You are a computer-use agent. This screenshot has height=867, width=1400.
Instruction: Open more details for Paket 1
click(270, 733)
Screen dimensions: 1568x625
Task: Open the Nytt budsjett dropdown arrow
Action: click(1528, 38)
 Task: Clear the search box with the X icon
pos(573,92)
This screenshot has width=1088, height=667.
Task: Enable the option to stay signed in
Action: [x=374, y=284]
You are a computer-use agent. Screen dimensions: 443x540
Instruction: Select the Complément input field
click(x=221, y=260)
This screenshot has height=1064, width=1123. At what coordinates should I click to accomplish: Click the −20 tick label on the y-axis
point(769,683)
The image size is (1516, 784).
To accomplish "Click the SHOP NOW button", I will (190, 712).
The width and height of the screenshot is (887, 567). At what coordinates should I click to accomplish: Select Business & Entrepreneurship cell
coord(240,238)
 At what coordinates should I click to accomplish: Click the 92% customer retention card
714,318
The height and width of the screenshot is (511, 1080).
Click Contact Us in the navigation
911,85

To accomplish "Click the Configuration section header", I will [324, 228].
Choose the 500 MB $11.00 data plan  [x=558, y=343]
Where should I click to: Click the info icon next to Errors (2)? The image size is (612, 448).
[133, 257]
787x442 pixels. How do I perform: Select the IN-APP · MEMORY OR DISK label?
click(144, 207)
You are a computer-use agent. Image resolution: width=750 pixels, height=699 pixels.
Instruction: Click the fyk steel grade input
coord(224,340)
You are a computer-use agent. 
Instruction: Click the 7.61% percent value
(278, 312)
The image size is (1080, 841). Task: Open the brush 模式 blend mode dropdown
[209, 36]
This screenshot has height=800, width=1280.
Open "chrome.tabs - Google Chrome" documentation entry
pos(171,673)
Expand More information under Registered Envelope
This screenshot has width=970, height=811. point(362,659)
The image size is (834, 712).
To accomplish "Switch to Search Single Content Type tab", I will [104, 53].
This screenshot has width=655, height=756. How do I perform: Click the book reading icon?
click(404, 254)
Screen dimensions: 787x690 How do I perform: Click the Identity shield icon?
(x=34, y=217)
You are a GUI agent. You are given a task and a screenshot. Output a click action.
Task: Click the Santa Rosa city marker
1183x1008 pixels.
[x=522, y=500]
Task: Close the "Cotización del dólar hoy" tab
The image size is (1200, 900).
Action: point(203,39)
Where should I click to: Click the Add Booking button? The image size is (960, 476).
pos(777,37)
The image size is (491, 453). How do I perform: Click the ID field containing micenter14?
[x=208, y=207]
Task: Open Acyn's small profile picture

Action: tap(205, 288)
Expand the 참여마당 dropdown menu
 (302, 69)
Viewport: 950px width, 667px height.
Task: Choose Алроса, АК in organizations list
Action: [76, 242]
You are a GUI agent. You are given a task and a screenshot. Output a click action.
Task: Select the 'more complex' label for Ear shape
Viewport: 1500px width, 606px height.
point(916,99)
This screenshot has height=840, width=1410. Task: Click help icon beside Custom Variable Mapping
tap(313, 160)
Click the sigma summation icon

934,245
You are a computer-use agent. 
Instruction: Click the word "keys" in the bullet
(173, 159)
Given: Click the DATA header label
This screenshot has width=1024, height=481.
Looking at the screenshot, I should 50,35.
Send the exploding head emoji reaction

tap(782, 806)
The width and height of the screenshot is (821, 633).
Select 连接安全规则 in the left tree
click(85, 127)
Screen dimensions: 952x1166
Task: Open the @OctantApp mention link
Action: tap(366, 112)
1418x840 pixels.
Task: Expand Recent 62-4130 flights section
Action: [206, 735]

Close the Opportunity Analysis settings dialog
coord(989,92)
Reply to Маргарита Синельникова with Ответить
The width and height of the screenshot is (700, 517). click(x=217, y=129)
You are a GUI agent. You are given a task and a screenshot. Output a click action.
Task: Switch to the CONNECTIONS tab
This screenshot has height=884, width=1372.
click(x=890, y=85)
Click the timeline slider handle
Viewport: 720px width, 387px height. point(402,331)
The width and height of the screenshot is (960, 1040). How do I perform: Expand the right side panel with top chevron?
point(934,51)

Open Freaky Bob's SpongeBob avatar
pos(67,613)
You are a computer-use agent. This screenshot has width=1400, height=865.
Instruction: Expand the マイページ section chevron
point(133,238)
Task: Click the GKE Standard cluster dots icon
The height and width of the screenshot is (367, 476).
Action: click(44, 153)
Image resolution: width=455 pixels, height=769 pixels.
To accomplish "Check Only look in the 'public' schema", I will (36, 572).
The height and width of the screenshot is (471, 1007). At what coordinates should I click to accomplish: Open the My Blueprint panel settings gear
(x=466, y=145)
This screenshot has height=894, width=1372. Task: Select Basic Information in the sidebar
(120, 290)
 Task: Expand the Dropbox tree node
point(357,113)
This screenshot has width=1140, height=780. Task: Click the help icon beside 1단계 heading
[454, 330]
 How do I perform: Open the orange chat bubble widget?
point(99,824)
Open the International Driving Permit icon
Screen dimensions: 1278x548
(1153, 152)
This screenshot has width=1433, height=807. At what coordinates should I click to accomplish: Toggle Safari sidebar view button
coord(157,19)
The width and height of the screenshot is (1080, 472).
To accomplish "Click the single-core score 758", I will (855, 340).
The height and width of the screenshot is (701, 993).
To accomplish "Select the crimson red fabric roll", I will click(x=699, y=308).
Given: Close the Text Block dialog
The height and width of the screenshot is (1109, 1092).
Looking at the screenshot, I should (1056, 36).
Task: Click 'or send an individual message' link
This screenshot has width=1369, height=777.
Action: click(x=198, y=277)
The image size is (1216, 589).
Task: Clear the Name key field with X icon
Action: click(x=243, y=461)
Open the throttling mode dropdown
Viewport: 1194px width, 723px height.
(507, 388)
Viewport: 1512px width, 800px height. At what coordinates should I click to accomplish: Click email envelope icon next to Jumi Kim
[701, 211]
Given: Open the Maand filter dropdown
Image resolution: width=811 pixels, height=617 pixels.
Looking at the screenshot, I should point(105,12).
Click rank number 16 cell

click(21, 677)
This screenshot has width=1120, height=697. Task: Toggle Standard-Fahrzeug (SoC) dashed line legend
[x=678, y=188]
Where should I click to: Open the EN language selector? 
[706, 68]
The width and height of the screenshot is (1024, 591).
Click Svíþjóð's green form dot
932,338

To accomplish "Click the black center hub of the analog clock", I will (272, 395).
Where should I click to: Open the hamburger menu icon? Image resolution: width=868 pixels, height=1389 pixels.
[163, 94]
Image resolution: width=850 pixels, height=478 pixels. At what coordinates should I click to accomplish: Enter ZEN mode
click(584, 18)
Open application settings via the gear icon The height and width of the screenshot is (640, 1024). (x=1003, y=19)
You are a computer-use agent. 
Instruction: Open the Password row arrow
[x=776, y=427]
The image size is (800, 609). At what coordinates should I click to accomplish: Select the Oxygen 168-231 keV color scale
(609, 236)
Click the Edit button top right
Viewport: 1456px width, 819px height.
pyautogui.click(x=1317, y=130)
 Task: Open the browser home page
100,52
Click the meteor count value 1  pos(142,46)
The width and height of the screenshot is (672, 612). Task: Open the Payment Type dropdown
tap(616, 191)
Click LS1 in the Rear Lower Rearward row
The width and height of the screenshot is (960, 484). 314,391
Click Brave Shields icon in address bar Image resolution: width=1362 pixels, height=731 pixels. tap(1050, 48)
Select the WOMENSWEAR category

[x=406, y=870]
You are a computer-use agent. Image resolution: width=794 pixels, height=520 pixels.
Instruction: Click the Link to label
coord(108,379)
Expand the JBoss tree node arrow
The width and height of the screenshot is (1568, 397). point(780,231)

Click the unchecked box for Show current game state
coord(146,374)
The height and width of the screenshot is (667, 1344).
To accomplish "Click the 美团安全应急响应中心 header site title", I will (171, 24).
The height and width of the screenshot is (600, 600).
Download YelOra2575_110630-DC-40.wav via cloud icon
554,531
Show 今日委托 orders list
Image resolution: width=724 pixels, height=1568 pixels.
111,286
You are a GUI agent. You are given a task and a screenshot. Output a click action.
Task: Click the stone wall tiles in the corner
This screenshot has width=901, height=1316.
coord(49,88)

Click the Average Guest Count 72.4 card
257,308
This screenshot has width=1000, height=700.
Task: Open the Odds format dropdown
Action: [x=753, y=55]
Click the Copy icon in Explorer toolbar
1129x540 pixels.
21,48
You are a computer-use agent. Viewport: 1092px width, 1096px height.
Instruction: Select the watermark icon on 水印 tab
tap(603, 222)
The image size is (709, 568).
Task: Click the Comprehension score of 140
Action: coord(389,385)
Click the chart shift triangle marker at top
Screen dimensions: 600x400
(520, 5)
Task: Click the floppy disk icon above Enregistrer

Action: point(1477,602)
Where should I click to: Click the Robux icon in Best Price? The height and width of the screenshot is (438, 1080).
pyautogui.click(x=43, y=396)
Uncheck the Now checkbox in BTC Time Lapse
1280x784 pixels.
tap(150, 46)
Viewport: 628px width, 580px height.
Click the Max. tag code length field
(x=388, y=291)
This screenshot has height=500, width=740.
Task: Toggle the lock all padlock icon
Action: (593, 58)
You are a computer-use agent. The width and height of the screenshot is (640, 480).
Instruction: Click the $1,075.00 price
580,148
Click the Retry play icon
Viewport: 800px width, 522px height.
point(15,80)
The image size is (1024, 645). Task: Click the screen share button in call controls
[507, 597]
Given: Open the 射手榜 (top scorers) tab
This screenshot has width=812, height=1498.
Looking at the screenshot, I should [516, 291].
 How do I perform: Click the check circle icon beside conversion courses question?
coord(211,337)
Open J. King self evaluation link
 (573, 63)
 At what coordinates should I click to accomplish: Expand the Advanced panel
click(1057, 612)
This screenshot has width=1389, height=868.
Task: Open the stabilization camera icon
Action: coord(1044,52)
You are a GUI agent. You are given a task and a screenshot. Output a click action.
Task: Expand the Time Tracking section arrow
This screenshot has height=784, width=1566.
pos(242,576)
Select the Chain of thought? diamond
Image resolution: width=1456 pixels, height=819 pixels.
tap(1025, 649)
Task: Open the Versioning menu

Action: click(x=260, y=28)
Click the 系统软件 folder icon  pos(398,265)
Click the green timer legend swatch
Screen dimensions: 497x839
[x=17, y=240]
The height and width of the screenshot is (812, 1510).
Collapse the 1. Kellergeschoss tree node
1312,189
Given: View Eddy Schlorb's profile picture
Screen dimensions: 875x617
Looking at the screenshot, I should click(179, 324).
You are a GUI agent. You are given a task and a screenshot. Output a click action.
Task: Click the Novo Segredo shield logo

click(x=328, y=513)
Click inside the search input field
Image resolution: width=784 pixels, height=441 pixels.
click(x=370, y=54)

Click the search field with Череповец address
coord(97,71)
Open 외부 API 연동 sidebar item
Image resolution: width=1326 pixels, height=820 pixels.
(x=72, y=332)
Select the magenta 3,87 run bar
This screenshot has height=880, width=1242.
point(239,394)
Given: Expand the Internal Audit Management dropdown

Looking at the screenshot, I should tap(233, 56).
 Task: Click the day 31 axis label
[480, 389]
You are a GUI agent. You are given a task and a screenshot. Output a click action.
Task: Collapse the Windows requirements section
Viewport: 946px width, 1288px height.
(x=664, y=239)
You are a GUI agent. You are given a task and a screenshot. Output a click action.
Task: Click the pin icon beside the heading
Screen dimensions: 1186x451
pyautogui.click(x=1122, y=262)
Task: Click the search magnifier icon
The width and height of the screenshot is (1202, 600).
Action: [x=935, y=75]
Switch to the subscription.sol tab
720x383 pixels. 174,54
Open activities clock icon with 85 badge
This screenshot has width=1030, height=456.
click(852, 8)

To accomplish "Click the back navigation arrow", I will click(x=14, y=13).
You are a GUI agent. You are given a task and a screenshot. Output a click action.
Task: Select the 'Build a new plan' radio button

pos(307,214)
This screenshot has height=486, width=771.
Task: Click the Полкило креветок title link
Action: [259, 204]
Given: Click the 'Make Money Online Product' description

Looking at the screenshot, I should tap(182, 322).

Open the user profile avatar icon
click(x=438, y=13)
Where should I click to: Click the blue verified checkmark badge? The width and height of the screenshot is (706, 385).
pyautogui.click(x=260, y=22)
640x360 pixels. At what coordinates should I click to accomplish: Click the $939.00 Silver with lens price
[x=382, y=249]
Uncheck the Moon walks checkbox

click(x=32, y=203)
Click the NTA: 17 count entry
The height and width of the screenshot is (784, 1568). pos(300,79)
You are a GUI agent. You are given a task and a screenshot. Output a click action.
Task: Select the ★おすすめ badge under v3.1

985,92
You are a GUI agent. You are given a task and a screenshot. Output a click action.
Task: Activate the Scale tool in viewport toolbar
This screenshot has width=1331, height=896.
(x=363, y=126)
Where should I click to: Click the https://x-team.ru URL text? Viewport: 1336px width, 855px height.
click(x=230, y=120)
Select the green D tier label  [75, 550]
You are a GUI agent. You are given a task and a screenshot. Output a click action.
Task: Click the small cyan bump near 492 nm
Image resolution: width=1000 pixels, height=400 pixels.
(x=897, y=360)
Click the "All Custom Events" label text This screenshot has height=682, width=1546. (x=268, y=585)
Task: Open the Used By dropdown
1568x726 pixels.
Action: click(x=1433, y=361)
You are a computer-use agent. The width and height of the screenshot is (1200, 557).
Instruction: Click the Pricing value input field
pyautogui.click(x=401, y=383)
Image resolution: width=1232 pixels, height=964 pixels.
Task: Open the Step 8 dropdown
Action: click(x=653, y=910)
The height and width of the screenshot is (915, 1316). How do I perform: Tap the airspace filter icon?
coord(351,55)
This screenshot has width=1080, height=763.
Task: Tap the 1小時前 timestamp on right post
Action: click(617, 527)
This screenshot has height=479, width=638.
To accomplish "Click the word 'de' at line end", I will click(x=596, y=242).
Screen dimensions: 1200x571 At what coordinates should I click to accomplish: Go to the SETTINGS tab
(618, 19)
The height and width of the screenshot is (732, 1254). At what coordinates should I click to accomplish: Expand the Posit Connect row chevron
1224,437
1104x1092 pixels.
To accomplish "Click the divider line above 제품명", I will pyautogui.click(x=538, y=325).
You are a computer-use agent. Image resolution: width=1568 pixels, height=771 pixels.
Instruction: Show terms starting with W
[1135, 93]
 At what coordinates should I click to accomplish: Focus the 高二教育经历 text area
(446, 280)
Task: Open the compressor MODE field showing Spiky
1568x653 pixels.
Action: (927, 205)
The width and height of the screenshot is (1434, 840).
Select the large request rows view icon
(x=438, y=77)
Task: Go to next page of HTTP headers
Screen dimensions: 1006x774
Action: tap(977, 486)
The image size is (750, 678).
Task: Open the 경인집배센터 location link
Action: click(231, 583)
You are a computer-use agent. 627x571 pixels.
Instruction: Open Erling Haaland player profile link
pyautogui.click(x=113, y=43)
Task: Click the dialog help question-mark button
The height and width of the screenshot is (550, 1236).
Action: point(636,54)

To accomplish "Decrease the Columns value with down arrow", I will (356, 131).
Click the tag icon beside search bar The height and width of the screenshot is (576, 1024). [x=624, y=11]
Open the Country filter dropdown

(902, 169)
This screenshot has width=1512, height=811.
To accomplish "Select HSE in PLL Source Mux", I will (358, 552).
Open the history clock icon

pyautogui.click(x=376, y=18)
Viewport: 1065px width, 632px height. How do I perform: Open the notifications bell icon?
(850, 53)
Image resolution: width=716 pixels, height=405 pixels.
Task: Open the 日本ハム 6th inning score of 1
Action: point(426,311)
········
Each line above that contains "toolbar" must be copied out.

Solution to the exercise -
Click the Copy icon in Explorer toolbar
Task: Activate the Scale tool in viewport toolbar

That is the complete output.